Du aber bist auch noch ein Taugenichts. In diesen ganzen Jahren hast du nichts gelernt. Wenn es diese famosen Notprüfungen nicht gegeben hätte, wärest du ewig in der Schulbank geblieben oder ein Schuster geworden. Du erinnerst mich ganz an den seligen Vetter Arnold. Er hat Schulden gemacht und ist im Irrenhaus gestorben. Und das hat auch Geld gekostet, sonst hätten wir die Freude gehabt, ihn im Kriminal zu sehen.”

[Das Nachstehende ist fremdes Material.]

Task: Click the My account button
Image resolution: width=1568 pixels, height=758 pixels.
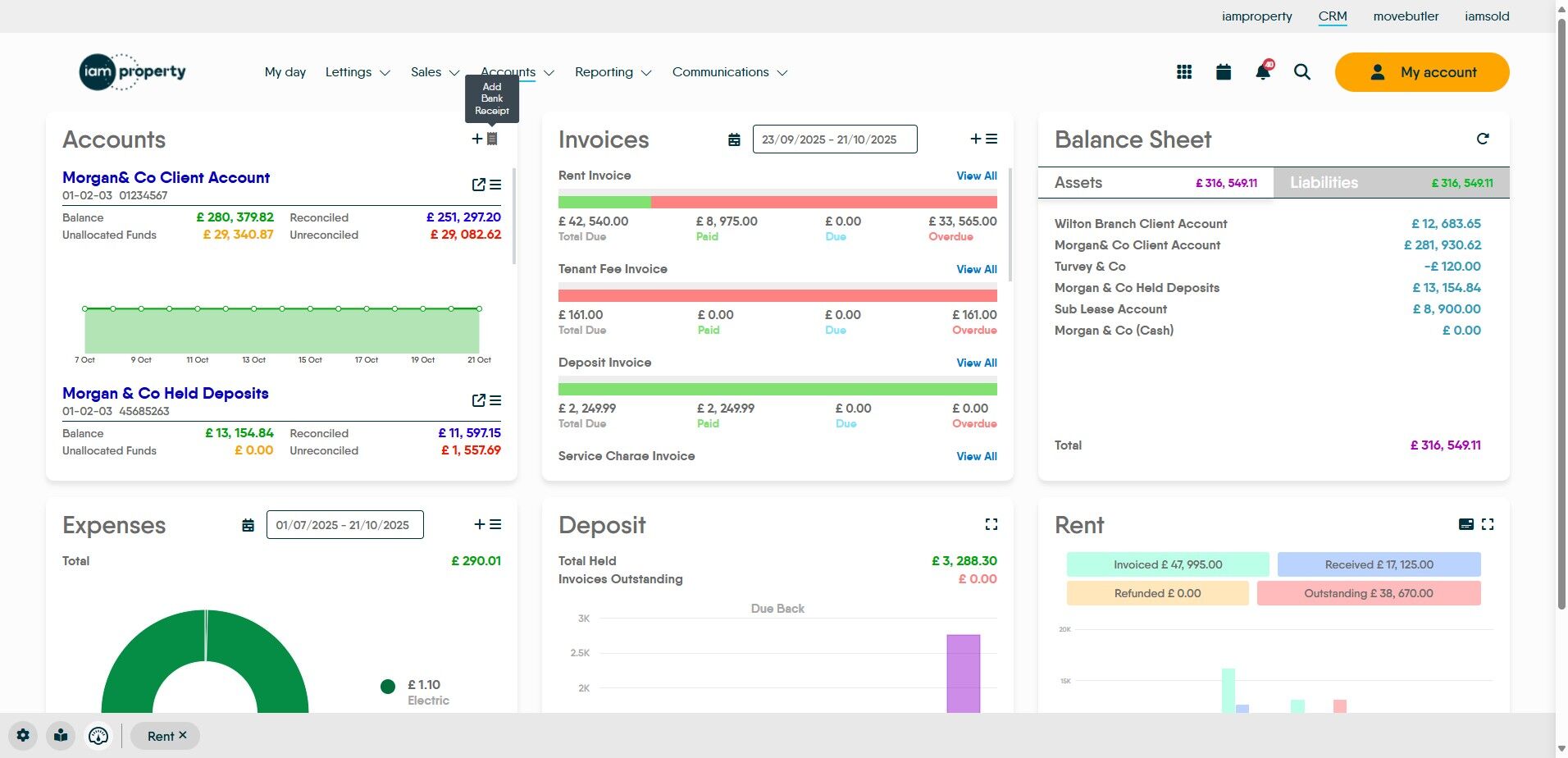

Sie wartete ein paar Minuten. Dann, als Theodor noch immer in der Zeitung las, schrie sie plötzlich: „Wir haben kein Geld mehr, Theodor, hörst du? Wir haben kein Geld mehr, um Taugenichtse vor dem Kriminal zu retten! Du wirst in Eisen sitzen müssen, hörst du?!”

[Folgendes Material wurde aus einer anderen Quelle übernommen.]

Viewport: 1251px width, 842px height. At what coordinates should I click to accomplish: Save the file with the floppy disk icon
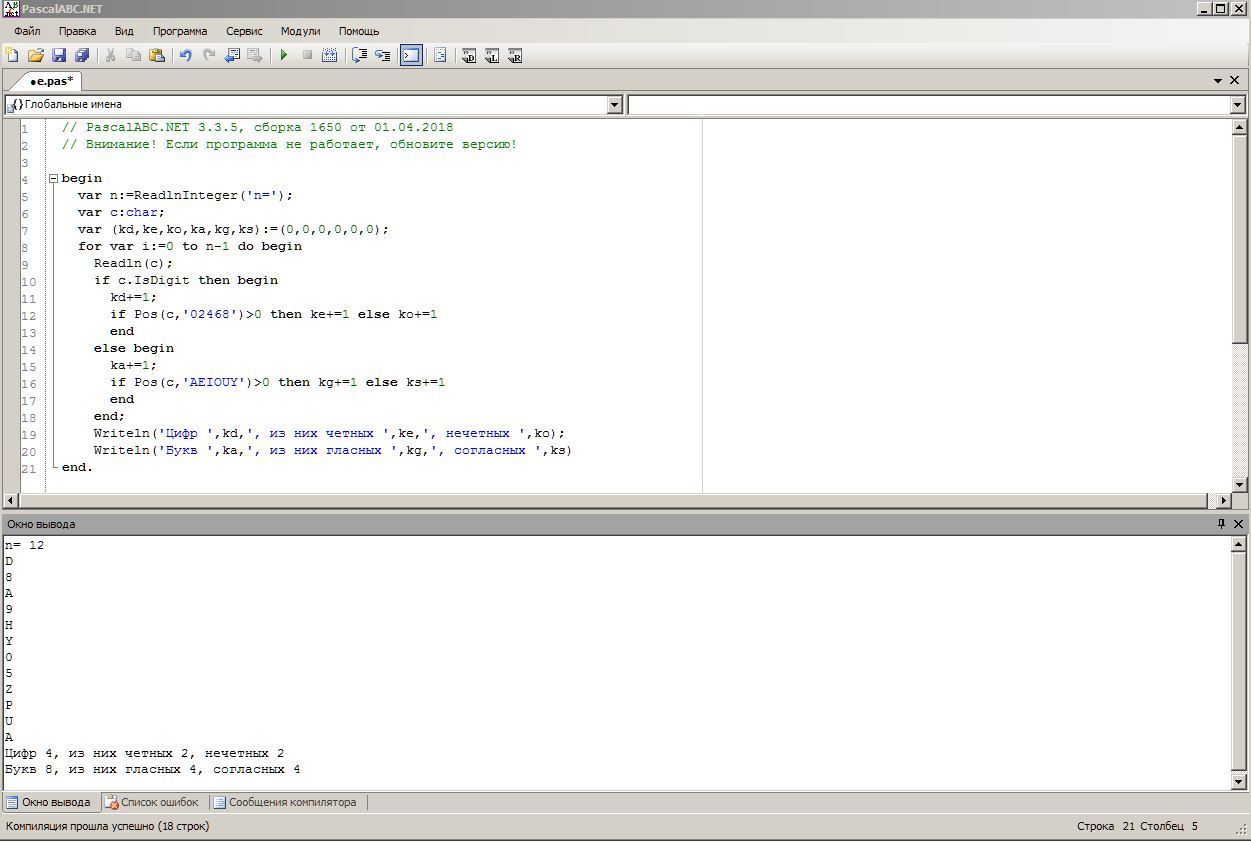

Theodor legte beide Hände an die Ohren und las weiter in der Zeitung. „Leg die Zeitung sofort weg, wenn deine Mutter mit dir spricht”, fuhr Frau Bernheim leiser fort.

Theodor nahm sofort die Hände von den Ohren, hörte aber nicht auf zu lesen.

Manchmal gelang es ihm, so lange zu schweigen, bis sie das Zimmer mit einem lauten Seufzer verließ. Heute aber schien sie nicht weichen zu wollen. Sie machte sich wieder ans Reden. Sie begann, mit einer Stimme, deren Eintönigkeit aufreizte, langsame, gleichmäßig langsame Sätze wie Garn abzuspulen. Bei jedem Satz hatte Theodor das Gefühl, daß er niemals aufhören werde. Als wüßte Frau Bernheim, daß diese Art zu sprechen auf ihren Sohn Eindruck machte, unterstützte sie die Eindringlichkeit ihrer Rede durch gleichmäßige, glättende Bewegungen auf dem Tischtuch. Unaufhörlich und in dem langsamen Tempo, in dem sie sprach, wischten ihre flach ausgestreckten Hände nach links und rechts die Kanten des Tisches. Obwohl Theodor in die Zeitung versenkt war, stahlen sich die weißen, bläulich geäderten Hände der Mutter in sein Blickfeld, und allmählich ergriff ihn vor diesen schwachen Händen der alten Frau eine Angst wie vor Mörderhänden. Er rührte sich nicht. Er hörte auf zu lesen. Die Kolonnen der Zeitung verschwammen vor seinen Blicken. Aber er ließ nichts erkennen, und zum Beweis dafür, daß er nur mit der Lektüre beschäftigt sei, blätterte er langsam die Zeitung um, in demselben Tempo, in dem die Rede seiner Mutter rann, und gebannt von ihrem Rhythmus.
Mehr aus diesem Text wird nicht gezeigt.